In May 2006, her supervisor told her that her job was being eliminated and she had 30 days to find a new position in the company. She eventually was offered a job as executive assistant to co-defendant Wendy Prouty in September 2006.
The plaintiff took an approved medical leave of absence that fall due to her fatigue and related symptoms. While she was out of work, her boss completed her performance evaluation for the year and gave her a “developing” rating.
The plaintiff challenged the review, after which the rating was changed to “performing.”
She returned to work in June 2007. Three months later, Verizon determined that it needed to implement a reduction in force.

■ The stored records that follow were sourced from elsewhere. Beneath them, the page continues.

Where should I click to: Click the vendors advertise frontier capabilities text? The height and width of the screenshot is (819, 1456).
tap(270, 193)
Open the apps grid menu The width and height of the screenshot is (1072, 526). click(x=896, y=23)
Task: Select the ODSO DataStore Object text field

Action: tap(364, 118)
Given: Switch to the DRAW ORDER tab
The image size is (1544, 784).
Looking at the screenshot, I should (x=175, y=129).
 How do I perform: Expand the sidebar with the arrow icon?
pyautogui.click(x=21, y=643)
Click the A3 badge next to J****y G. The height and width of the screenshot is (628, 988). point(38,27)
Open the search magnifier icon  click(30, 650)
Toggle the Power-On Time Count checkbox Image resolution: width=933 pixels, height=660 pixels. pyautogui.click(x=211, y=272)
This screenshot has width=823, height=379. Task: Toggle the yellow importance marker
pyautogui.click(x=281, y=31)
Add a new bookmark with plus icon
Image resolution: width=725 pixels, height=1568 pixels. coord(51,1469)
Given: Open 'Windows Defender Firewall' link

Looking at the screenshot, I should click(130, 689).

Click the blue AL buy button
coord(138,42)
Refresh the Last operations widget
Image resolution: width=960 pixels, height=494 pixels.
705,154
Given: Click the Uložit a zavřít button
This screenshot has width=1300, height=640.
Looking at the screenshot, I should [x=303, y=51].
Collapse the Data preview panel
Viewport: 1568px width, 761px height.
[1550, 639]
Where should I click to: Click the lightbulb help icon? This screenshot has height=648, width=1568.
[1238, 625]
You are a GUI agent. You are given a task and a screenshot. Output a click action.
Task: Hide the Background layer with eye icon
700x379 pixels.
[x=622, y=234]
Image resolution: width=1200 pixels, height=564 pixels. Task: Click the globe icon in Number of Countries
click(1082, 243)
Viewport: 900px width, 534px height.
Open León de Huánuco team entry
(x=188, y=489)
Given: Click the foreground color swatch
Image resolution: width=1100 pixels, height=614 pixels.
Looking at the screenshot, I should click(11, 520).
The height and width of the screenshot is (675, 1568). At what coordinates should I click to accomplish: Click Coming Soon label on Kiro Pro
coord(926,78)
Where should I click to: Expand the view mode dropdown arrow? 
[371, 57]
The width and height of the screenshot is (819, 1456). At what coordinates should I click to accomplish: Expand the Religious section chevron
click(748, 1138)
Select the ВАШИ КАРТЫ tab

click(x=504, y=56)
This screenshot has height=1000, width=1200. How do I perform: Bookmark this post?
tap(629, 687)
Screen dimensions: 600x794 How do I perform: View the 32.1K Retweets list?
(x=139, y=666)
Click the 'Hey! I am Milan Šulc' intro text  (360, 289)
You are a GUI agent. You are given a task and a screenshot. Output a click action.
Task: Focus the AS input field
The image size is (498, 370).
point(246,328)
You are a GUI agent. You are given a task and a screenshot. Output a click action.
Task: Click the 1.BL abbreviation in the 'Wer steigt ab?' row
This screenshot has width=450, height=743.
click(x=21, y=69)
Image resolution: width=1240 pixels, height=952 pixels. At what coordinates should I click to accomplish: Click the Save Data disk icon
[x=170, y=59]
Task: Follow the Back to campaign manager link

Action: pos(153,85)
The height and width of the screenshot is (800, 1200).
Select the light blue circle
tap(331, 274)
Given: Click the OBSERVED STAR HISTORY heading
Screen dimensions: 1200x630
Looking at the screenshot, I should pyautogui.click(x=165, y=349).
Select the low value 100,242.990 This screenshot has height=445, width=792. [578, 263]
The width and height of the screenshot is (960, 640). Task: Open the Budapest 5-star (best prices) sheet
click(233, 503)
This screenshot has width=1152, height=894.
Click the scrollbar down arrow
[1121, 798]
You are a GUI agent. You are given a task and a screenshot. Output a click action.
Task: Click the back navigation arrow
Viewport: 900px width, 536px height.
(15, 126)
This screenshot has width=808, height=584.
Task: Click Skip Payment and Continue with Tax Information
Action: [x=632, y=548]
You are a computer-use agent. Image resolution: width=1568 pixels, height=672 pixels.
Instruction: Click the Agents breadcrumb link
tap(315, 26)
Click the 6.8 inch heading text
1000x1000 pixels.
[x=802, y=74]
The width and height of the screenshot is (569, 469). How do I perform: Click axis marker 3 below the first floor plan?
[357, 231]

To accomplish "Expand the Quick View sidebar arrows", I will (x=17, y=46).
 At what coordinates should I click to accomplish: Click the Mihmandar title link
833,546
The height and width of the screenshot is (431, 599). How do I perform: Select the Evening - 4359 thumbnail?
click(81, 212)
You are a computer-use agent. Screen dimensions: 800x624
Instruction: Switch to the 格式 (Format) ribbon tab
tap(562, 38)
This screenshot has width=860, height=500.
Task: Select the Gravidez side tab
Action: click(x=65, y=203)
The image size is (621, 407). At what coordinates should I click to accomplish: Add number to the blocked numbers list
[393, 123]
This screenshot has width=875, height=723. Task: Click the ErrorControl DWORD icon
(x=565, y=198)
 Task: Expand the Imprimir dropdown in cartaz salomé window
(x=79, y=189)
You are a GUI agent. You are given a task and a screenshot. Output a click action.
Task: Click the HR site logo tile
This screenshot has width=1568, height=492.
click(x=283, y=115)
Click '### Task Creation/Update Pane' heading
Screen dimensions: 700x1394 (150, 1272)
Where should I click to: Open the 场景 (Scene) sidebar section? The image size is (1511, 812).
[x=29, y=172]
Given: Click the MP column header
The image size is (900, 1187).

When Prouty’s manager informed her she had to eliminate one person in her work group, the plaintiff was chosen for the layoff. She was selected, Prouty said, because other employees in the department had a greater connection to sales and their terminations could have had a more adverse impact on the company’s bottom line.
The plaintiff was told her last day would be Nov. 30, 2007. Although she searched for a new job at Verizon, she was unable to secure a position prior to her departure.
In early 2008, she brought an MCAD complaint, which was eventually filed in Middlesex Superior Court.
Wilkins found that sufficient facts existed in the summary judgment record to support the employee’s inference of unlawful discrimination.
Although Verizon presented the employee with a legitimate reason for the firing, that fact alone did not mean the company was free to make its employment decision on impermissible grounds, he wrote.
“The key question, then, is whether Prouty’s stated reason was a pretext for targeting [the employee] because of her disability,” he said. “The giving of a false reason may warrant an inference of pretext.”
Such an inference is enough to support a finding that a company acted with discriminatory animus, the judge found.
Wilkins said a plaintiff “need not point to a smoking gun” to prove pretext and can meet its burden with circumstantial evidence.